WHAT TO DO | From the listing below, pull each line that includes "menu".

DATA IN THIS EXERCISE |
++++
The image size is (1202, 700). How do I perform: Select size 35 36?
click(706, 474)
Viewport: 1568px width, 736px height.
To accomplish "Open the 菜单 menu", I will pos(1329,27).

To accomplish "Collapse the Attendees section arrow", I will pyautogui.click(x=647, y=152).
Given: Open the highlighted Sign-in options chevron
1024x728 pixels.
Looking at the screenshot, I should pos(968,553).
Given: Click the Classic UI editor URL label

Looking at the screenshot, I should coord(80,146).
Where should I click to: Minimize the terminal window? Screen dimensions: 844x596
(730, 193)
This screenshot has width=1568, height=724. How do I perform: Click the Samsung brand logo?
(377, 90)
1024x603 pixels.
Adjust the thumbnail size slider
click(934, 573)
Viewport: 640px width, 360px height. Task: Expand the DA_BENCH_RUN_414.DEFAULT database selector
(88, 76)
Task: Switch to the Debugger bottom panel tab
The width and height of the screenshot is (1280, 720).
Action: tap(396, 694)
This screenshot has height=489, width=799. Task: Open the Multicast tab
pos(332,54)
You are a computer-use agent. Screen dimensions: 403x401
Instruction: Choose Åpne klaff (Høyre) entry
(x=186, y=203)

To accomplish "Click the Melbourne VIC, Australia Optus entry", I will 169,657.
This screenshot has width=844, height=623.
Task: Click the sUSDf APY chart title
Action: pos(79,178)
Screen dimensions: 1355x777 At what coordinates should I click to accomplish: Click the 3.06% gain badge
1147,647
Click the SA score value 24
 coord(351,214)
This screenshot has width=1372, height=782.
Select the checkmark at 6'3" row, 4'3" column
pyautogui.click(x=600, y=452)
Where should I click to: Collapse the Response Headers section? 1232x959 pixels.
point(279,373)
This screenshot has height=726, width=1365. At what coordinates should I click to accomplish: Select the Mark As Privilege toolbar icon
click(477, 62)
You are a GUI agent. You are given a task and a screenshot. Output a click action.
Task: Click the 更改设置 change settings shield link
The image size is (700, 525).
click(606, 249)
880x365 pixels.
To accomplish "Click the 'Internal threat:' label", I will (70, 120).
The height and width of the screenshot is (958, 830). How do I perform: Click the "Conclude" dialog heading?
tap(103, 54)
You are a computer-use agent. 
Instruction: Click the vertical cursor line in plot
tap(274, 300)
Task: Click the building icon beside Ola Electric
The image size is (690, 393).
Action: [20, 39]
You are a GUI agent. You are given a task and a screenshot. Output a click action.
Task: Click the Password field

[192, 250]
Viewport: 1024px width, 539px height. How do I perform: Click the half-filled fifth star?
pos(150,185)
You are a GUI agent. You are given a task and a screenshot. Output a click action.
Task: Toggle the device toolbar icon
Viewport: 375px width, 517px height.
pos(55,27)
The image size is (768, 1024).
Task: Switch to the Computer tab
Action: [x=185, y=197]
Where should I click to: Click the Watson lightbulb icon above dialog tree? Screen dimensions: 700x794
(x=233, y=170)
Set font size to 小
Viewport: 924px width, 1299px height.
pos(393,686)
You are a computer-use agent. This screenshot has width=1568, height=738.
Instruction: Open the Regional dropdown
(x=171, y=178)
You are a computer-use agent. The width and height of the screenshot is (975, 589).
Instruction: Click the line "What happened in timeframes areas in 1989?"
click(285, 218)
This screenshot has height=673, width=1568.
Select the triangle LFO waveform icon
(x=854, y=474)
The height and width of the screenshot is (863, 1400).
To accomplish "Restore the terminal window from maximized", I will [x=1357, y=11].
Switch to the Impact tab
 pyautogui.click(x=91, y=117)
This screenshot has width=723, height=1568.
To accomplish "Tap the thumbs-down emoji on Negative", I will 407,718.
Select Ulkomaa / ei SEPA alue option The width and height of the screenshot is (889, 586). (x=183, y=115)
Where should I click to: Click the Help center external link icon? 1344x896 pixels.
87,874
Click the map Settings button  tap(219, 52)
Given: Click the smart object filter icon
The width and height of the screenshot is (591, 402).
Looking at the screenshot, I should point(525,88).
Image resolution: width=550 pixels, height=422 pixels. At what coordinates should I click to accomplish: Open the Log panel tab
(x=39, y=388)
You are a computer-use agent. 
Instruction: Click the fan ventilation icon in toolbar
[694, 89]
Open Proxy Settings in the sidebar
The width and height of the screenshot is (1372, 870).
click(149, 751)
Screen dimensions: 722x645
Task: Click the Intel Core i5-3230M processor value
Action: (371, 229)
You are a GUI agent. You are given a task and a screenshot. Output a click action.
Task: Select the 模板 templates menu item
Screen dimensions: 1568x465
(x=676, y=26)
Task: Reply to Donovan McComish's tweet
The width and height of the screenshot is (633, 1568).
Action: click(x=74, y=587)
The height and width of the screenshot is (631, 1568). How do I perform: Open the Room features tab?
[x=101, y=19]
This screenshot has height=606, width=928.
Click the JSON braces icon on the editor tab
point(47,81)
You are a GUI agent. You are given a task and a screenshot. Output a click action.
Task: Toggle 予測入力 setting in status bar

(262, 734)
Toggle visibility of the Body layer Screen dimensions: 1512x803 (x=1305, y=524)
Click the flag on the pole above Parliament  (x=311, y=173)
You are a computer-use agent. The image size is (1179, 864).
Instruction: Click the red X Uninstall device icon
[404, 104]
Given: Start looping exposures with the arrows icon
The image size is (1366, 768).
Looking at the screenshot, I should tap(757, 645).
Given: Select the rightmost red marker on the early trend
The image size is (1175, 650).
++++
EXPECTED OUTPUT |
To accomplish "Open the 菜单 menu", I will pos(1329,27).
Task: Select the 模板 templates menu item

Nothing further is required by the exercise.